Acquired chemoresistance of cancer cells is both a huge concern and a limiting factor for chemotherapy programs. Our next objective, therefore, was to establish whether ascorbate treatment restores the cisplatin sensitivity of cisplatin‐resistant cells. We first established U2OS cell lines that were less sensitive to cisplatin (CisLS‐U2OS) by continuous exposure of parental U2OS cells to increasing doses of cisplatin over 6 months. The IC₅₀ value of 12.4 µmol/L in parental U2OS cells was shifted to 21.4 µmol/L in CisLS‐U2OS cells (Figure S1). To characterize the CisLS‐U2OS cells, we analyzed the gene expression by RNA sequencing (Figure S2A). ⁴¹ A GSEA analysis was performed to identify differentially expressed gene profiles on comparison of the CisLS‐U2OS cell line to parental cell lines.
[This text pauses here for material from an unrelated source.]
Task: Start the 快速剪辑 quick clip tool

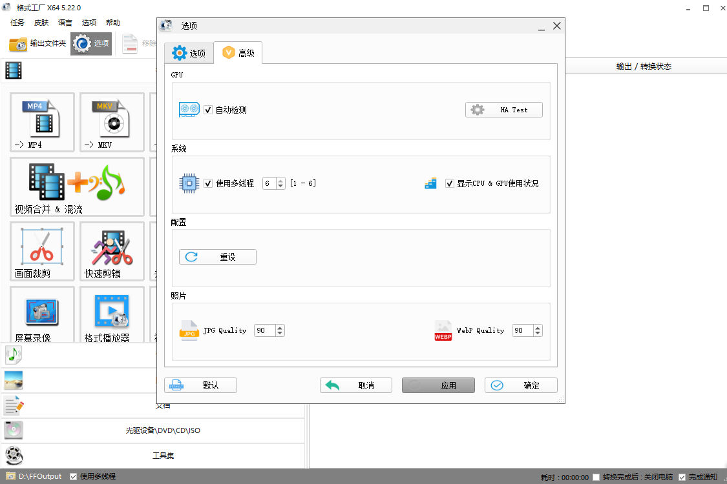Action: (x=111, y=252)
GSEA revealed that genes associated with ribosome biogenesis, mitochondrial function (including oxidative phosphorylation and respiratory chain function), and drug metabolism were enriched in CisLS‐U2OS cells (Figure 6A and Figure S2B,C). Recent evidence indicates that MYC stimulates ribosomal biogenesis. Hence, using GSEA, we analyzed whether MYC target genes are induced in CisLS‐U2OS cells, using two data sets for MYC target genes. ⁴² , ⁴³ MYC target genes were indeed enriched in CisLS‐U2OS cells (Figure 6B).
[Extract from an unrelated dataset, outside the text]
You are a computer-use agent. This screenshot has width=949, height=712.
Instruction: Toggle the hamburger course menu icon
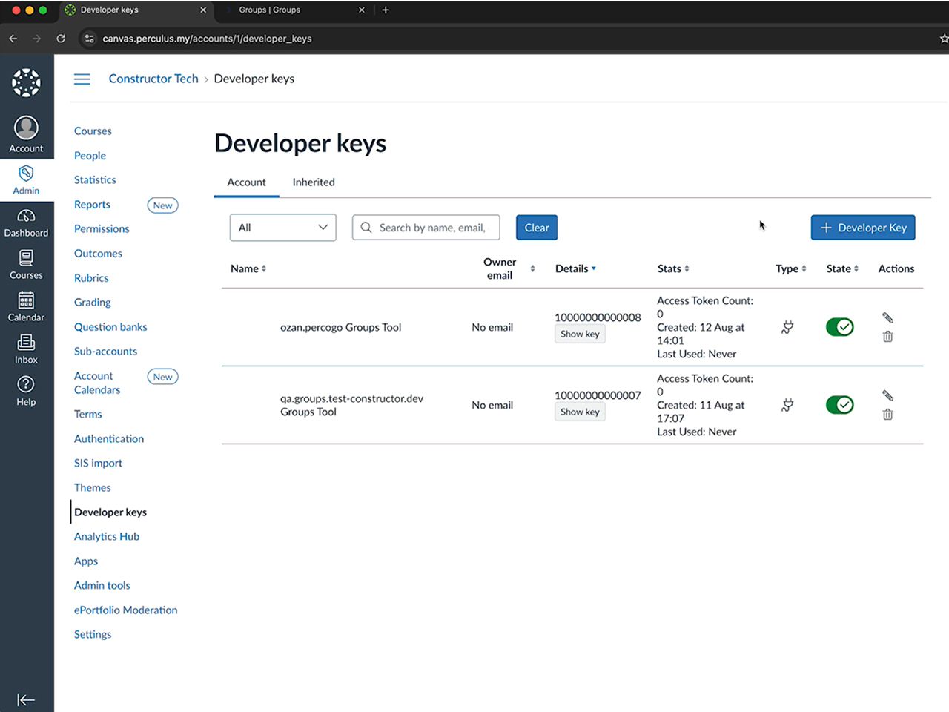point(82,79)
Ascorbate treatment sensitizes cisplatin‐resistant U2OS cells to cisplatin treatment. A, RNA sequence analysis revealed that ribosome biogenesis and mitochondrial respiration were enhanced in CisLS‐U2OS cells. B, Upregulation of Myc target genes in CisLS‐U2OS cells. C, Mitochondrial (basal respiration, ATP production, maximal respiration, and spare capacity) (left) and glycolytic functions (right) were measured by a flux analyzer in parental and CisLS‐U2OS cells (n = 3). D, Parental and CisLS‐U2OS cells (1x10⁴ cells) were treated with cisplatin (0‐100 µmol/L) or cisplatin plus ascorbate (10 µmol/L) for 96 h and the number of live cells were measured by cell proliferation assay (n = 6). Data are presented as the mean ± SD from three independent experiments. *P < .05; **P < .01; ***P < .001

To further characterize the effects of cisplatin resistance, we assessed glycolysis and mitochondrial function in CisLS‐U2OS cells relative to parental cells. Parameters of mitochondrial respiration, such as basal respiration, ATP synthesis, maximal respiration levels, and spare respiration, were markedly increased in CisLS‐U2OS cells (Figure 6C, Left), which is consistent with the presence of genes for mitochondrial respiration in the GSEA. The additional observation of enhanced glycolysis in CisLS‐U2OS cells suggests that the metabolic reprogramming of both the glycolytic pathway and mitochondrial function is an important process in the development of cisplatin resistance (Figure 6C, Right).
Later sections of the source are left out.